INPUT:

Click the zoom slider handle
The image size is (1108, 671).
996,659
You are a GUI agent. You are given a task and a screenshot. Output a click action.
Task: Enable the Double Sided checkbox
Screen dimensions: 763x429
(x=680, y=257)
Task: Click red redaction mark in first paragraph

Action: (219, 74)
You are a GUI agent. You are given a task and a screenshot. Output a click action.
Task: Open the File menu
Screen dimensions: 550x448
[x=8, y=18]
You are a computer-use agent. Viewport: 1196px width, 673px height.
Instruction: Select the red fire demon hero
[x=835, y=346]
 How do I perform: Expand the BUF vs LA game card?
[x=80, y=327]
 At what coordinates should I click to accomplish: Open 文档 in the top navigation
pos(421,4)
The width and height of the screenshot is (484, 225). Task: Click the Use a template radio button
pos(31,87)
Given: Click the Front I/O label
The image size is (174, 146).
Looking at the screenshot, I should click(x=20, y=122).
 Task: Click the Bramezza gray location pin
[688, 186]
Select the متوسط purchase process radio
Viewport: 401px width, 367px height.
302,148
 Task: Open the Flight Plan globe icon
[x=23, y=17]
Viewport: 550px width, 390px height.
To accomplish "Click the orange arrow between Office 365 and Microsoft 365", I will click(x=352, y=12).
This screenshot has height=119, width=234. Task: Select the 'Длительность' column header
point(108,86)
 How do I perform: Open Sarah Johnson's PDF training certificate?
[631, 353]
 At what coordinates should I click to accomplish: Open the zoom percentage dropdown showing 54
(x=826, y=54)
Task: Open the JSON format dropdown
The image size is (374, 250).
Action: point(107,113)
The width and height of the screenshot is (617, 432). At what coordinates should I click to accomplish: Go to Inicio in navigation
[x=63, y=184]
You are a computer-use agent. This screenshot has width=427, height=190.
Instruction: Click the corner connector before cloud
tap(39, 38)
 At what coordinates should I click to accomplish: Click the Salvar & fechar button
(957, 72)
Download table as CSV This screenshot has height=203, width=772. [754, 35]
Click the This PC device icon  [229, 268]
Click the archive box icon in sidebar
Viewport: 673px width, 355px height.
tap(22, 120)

WORK ITEM: Could you repeat exactly the lines above from the line with "The width and height of the screenshot is (617, 432)." up to and including the line with "Click the archive box icon in sidebar", and only those?

RESULT OF THE EXERCISE:
The width and height of the screenshot is (617, 432). At what coordinates should I click to accomplish: Go to Inicio in navigation
[x=63, y=184]
You are a computer-use agent. This screenshot has width=427, height=190.
Instruction: Click the corner connector before cloud
tap(39, 38)
 At what coordinates should I click to accomplish: Click the Salvar & fechar button
(957, 72)
Download table as CSV This screenshot has height=203, width=772. [754, 35]
Click the This PC device icon  [229, 268]
Click the archive box icon in sidebar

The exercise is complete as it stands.